You can control access to Revit Server Administrator by configuring user or group level permissions in Internet Information Service (IIS) Manager, forcing users to log in and authenticate beforehand.
The following steps give a high level overview of the process, but you should also consult Windows IIS administration best practices and documentation for more detail. Autodesk also recommends that you validate the functionality of Revit Server Administrator before restricting its access.
To set up basic permissions on an instance of Revit Server
- On the Revit Server Host machine, launch the IIS Manager.
- In the Internet Information Services (IIS) Manager, expand the tree node corresponding to the name of the server, and then expand SitesDefault Web Site, and select the RevitServerAdmin node.
- Install Basic and Windows Authentication under Web Server role service.

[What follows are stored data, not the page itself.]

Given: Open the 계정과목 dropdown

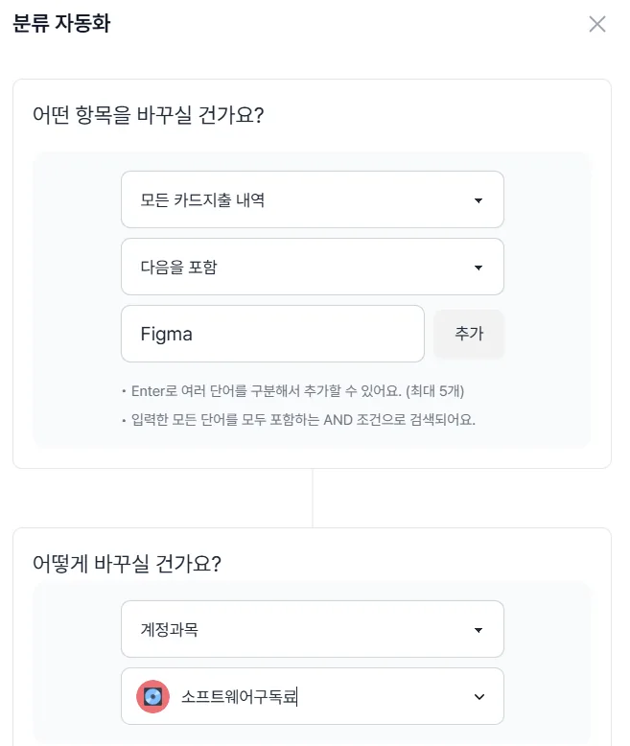Looking at the screenshot, I should (313, 629).
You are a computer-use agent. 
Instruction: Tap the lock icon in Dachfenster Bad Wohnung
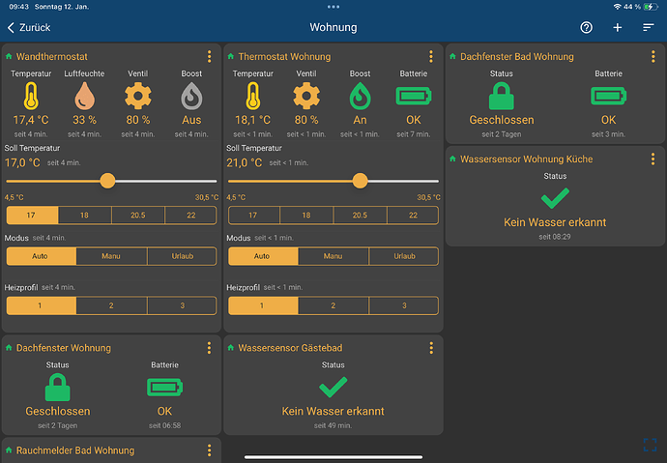501,96
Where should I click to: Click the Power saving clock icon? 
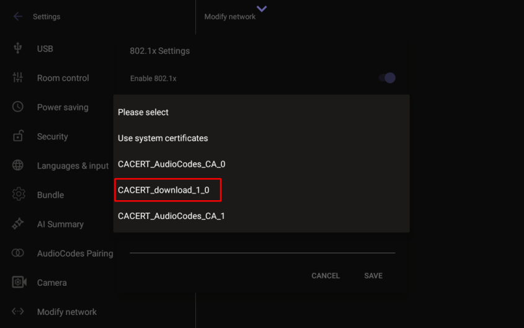pos(18,107)
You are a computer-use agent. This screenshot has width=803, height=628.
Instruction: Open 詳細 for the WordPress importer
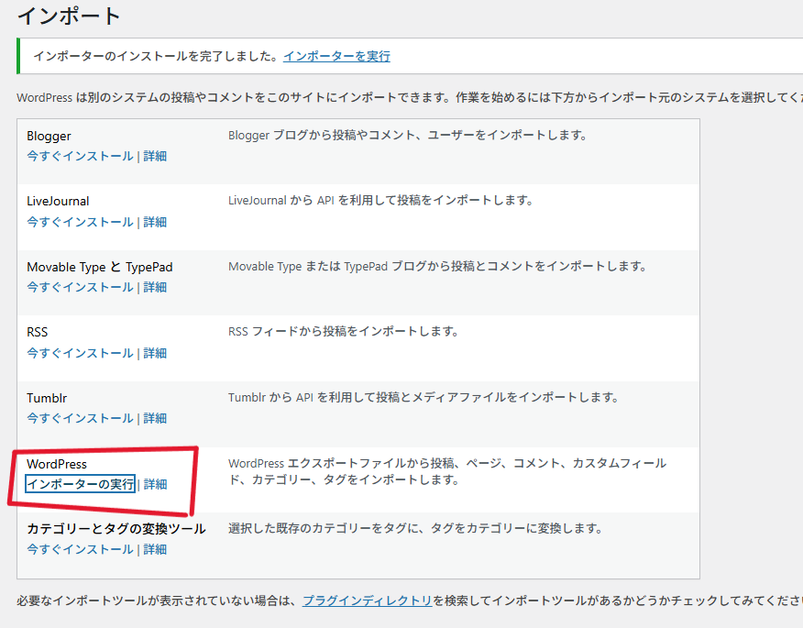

In the middle Features View pane, double-click the Authentication icon.
- Verify that the Basic Authentication and the Windows Authentication are set to Enabled.
- Verify that Anonymous Authentication is set to Disabled.
- Re-select the RevitServerAdmin node.
- In the Features pane, double-click the Authorization Rules icon.
- In the Authorization Rules pane, select and remove the All Users rule to restrict access to all users.
- In the Actions pane, click Add Allow Rule.
- In the Add Allowed Authorization Rule dialog, select either Specified roles or user groups or Specified users, and enter the role/group or user.
Note: Create a group and set each server to use that group for access control. Then it is only necessary to modify the group in a single location.